Линн Николсон смотрела в окно военной машины. Замерзшая под молочным небом немецкая провинция советской зоны казалась чем-то монотонным и враждебным. Указатели на русском языке при въезде в населенный пункт. Сожженный сарай и остов разобранного трактора. Зловещего вида забор из колючей проволоки, зачем-то установленный на перекрестке дорог. И ни одной живой души в пределах видимости. Словно все улетели на небо.
Во рту Линн ощущала горький привкус. «Вот уж жуткая страна, — подумала она, — даже по сравнению с западными немецкими землями». Там она видела плодородные поля, уютные деревеньки, аккуратные фермы, которые являли собой разительный контраст с разрушенными городами. Несмотря на полную разруху и обнищание жителей, там совсем не ощущалось то удушающее свинцовое отчаяние и тягостная неопределенность, от которых пот покрывает все тело и мокрая одежда прилипает к коже. Запах прогорклого жира и режущая тоска.
Она вздохнула, посмотрев краем глаза на своего попутчика. Дмитрий Кунин молча читал книгу. Как только шофер повернул в сторону Любека, он достал ее из планшета. Линн было интересно узнать имя автора. Она удивилась, что он не боится читать при посторонних, раскрывая тем самым свое настоящее «я». Разве выбор автора не говорит о личности читателя?
Это был красивый мужчина, с правильными чертами лица, крупного телосложения, которое он унаследовал от своего отца Игоря Кунина. Держался прямо, как наездник в седле. У него были красивые губы, плоские щеки. Голубые выразительные глаза. «Мы раздавим все западные сектора, как червяка сапогом», — шутили некоторые русские офицеры с начала блокады. Линн не могла представить, что сидящий рядом человек мог произнести такие вульгарные слова. Он воевал в гвардейской части, одной из тех, что вела тяжелые бои на подступах к Берлину. На приемы он являлся с орденской планкой, впечатляющей для его возраста, тем более что награды были заработаны на поле боя, а не в штабе за письменным столом. Среди них были известные Линн медали «За взятие Берлина», «За победу над Германией» и даже Звезда Героя Советского Союза.
Несколько дней назад над территорией, контролируемой советскими войсками, потерпел катастрофу самолет «Дакота» Королевских ВВС, когда совершал свой обычный рейс в Западный Берлин. Экипаж состоял из трех человек, выжить удалось только одному, но и тот находился в очень тяжелом состоянии. Задание Линн Николсон состояло в том, чтобы забрать пострадавшего пилота. Дмитрий Кунин был приставлен к ней сопровождающим и, хотя об этом не говорилось вслух, конечно же, в качестве соглядатая — как бы она не увидела в советской зоне того, чего не должна была видеть.

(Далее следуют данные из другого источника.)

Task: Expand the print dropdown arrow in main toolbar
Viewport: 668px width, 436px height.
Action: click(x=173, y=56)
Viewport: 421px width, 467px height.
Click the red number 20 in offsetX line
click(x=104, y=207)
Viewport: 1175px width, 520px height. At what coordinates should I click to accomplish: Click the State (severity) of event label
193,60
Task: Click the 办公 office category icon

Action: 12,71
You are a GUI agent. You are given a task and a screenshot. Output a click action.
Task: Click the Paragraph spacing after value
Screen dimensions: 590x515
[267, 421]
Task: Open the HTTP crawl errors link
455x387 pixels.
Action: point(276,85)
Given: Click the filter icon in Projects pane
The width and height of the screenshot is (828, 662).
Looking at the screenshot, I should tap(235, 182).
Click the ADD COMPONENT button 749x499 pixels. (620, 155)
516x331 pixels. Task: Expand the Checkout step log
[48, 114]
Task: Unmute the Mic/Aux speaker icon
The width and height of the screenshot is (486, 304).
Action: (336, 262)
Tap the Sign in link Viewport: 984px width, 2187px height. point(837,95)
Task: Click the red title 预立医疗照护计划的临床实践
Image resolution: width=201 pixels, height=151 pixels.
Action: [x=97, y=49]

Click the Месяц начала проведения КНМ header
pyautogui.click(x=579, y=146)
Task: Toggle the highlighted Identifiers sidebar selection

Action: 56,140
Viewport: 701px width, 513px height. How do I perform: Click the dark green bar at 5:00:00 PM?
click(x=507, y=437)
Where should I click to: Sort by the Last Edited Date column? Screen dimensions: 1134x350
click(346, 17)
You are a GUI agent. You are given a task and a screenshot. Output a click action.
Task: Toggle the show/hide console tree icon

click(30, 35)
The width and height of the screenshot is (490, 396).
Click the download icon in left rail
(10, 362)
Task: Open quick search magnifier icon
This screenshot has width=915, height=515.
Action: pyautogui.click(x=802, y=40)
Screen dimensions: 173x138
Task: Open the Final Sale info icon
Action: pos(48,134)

Не в первый раз она общалась с молодым Куниным. Они сталкивались на совещаниях еще до блокады, потом в начале ноября, когда ей поручили официально поставить в известность русских об открытии Шлезвиг-Ланда, шестого аэродрома в британской зоне, обслуживающего воздушный мост. Они оба умели соблюдать приличия. Представители союзных армий рассыпались друг перед другом в любезностях. Это было как за столом с зеленым сукном при игре в покер, с той лишь разницей, что на кону стоял весь земной шар. Западные союзники пытались убедить сами себя, что Сталин не хочет Третьей мировой войны, но верилось в это слабо. Паранойя и стремление к абсолютной власти диктатора-грузина, смешиваясь, лишь усугублялись.